Dante, in his Divine Comedy,
had perhaps some slight intuition of those spheres
which begin in the world of torment, and rise, circle
on circle, to the highest heaven. Thus Swedenborg’s
doctrine is the product of a lucid spirit noting down
the innumerable signs by which the angels manifest
their presence among men.
This doctrine, which I have endeavored
to sum up in a more or less consistent form, was set
before me by Lambert with all the fascination of mysticism,
swathed in the wrappings of the phraseology affected
by mystical writers: an obscure language full
of abstractions, and taking such effect on the brain,
that there are books by Jacob Boehm, Swedenborg, and
Madame Guyon, so strangely powerful that they give
rise to phantasies as various as the dreams of the
opium-eater. Lambert told me of mystical facts
so extraordinary, he so acted on my imagination, that
he made my brain reel. Still, I loved to plunge
into that realm of mystery, invisible to the senses,
in which every one likes to dwell, whether he pictures
it to himself under the indefinite ideal of the Future,
or clothes it in the more solid guise of romance.
These violent revulsions of the mind on itself gave
me, without my knowing it, a comprehension of its
power, and accustomed me to the workings of the mind.
Lambert himself explained everything
by his theory of the angels. To him pure love—love
as we dream of it in youth—was the coalescence
of two angelic natures. Nothing could exceed
the fervency with which he longed to meet a woman
angel. And who better than he could inspire or
feel love?
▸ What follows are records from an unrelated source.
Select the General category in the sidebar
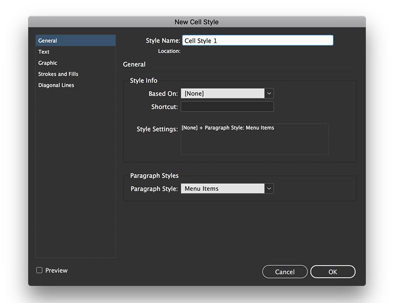 tap(47, 40)
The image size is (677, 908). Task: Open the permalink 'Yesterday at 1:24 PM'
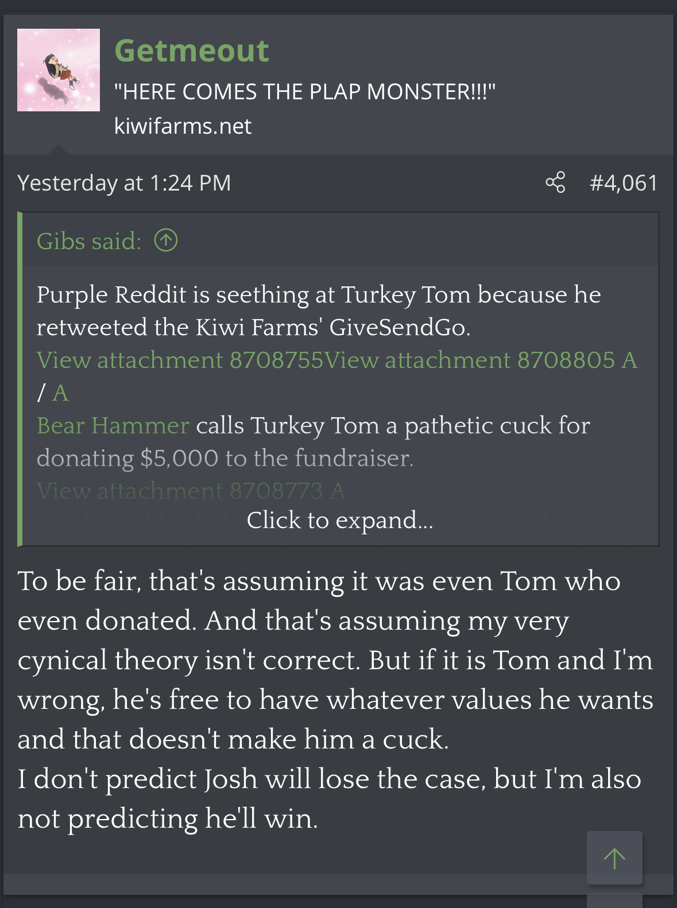pos(123,183)

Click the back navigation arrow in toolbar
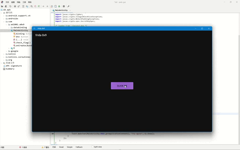click(44, 6)
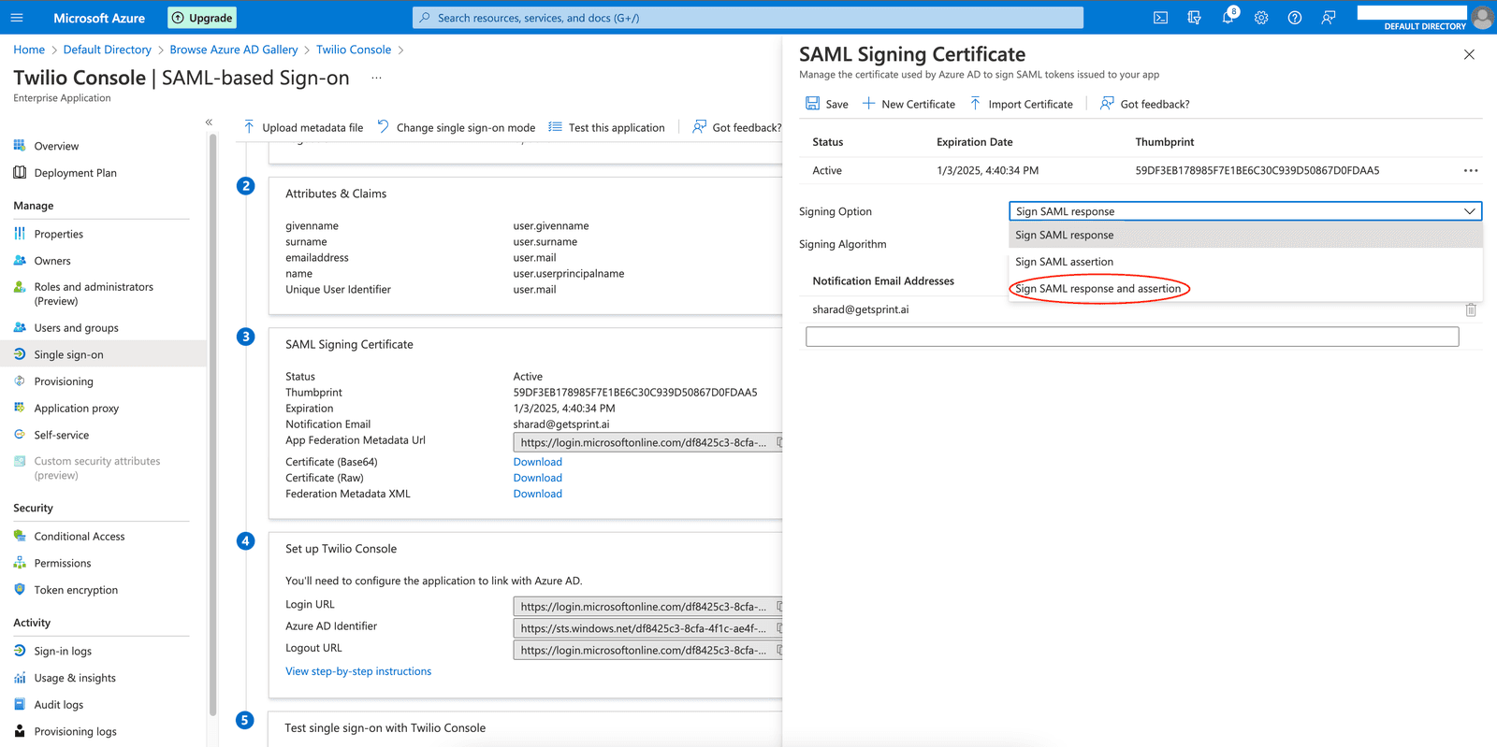Click the new notification email input field

pyautogui.click(x=1131, y=337)
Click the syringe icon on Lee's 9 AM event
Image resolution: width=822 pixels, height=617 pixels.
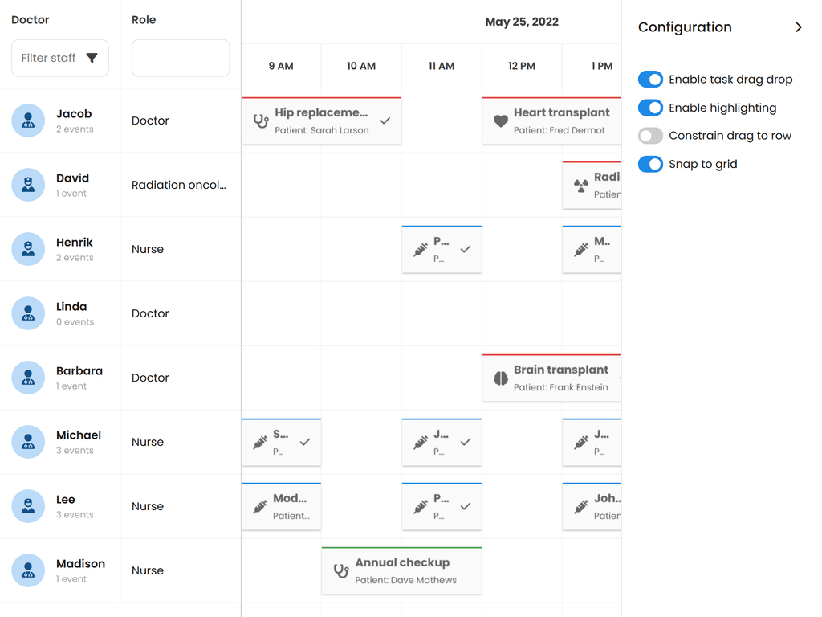pyautogui.click(x=260, y=507)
If anything could give an impression
of an exquisite nature, was it not the amiability
and kindliness that marked his feelings, his words,
his actions, his slightest gestures, the conjugal
regard that united us as boys, and that we expressed
when we called ourselves chums?
There was no distinction for us between
my ideas and his. We imitated each other’s
handwriting, so that one might write the tasks of both.
Thus, if one of us had a book to finish and to return
to the mathematical master, he could read on without
interruption while the other scribbled off his exercise
and imposition. We did our tasks as though paying
a task on our peace of mind. If my memory does
not play me false, they were sometimes of remarkable
merit when Lambert did them. But on the foregone
conclusion that we were both of us idiots, the master
always went through them under a rooted prejudice,
and even kept them to read to be laughed at by our
schoolfellows.
I remember one afternoon, at the end
of the lesson, which lasted from two till four, the
master took possession of a page of translation by
Lambert. The passage began with Caius Gracchus,
vir nobilis; Lambert had construed this by “Caius
Gracchus had a noble heart.”
“Where do you find ‘heart’
in nobilis?” said the Father sharply.
And there was a roar of laughter,
while Lambert looked at the master in some bewilderment.
“What would Madame la Baronne
de Stael say if she could know that you make such
nonsense of a word that means noble family, of patrician
rank?”
“She would say that you were
an ass!” said I in a muttered tone.
“Master Poet, you will stay
in for a week,” replied the master, who unfortunately
overheard me.
Lambert simply repeated, looking at
me with inexpressible affection, “Vir nobilis!”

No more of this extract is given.